You are asked to make a diagnosis in a 60-year-old man who presents with a 2-month history of bilateral blurring of his vision. He also notes weakness, fatigue, recurrent headaches, recurrent epistaxis, paresthesias in his feet, and a persistent rash on his legs. Your examination reveals a corrected vision of 10/20 in both eyes, an abnormal fundus (pictured), generalized adenopathy, splenomegaly, and a vascular rash on his lower extremities (pictured). He has diminished sensation to pain and temperature in his feet and lower legs. What is your diagnosis, what test(s) would you order to confirm your suspicions, and what treatment do you recommend?
DIAGNOSIS: Hyperviscocity syndrome secondary to Waldenstrom's macroglobulinemia (WM).

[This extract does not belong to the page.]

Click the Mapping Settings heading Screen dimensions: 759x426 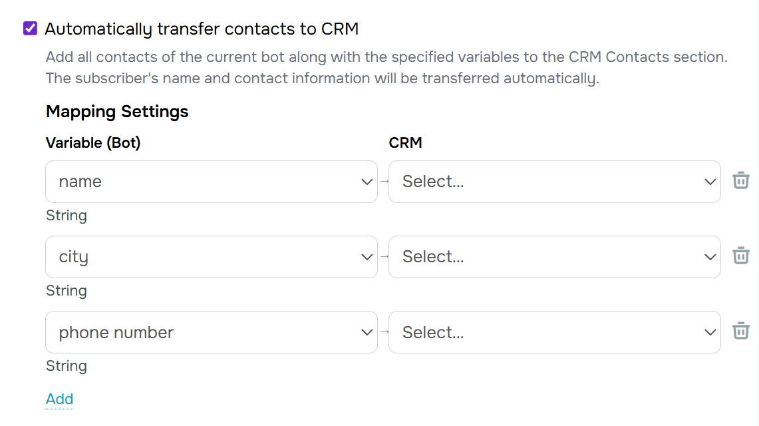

WM is due to unfettered proliferation of monoclonal IgM-producing lymphoplasmacytoid cells (CD138 +, CD20 +). Unlike IgG and IgA, 80% of IgM (a pentamere) stays intravascularly, and, in sufficient concentrations, can cause a hyperviscocity syndrome (HVS).
As in this patient, HVS can cause visual impairment with fundiscopic changes of retinal vein dilatation and tortuosity and retinal hemorrhages; cutaneous bleeding due to platelet dysfunction may also occur (see photos above). Neurologic symptoms are common, and can include an altered state of consciousness (including coma), paresis, and chronic inflammatory demyelinating polyneuropathy. Nonspecific symptoms such as fatigue, malaise and weight loss are common. Unlike myeloma, patients with WM have generalized adenopathy and hepatosplenomegaly.
Immediate plasmaphoresis is indicated for patients with HVS. The malignancy is treated with rituximab sometimes in combination with corticosteroids or chemotherapy. Allogeneic stem cell transplants may be successful in patients with recalcitrant disease.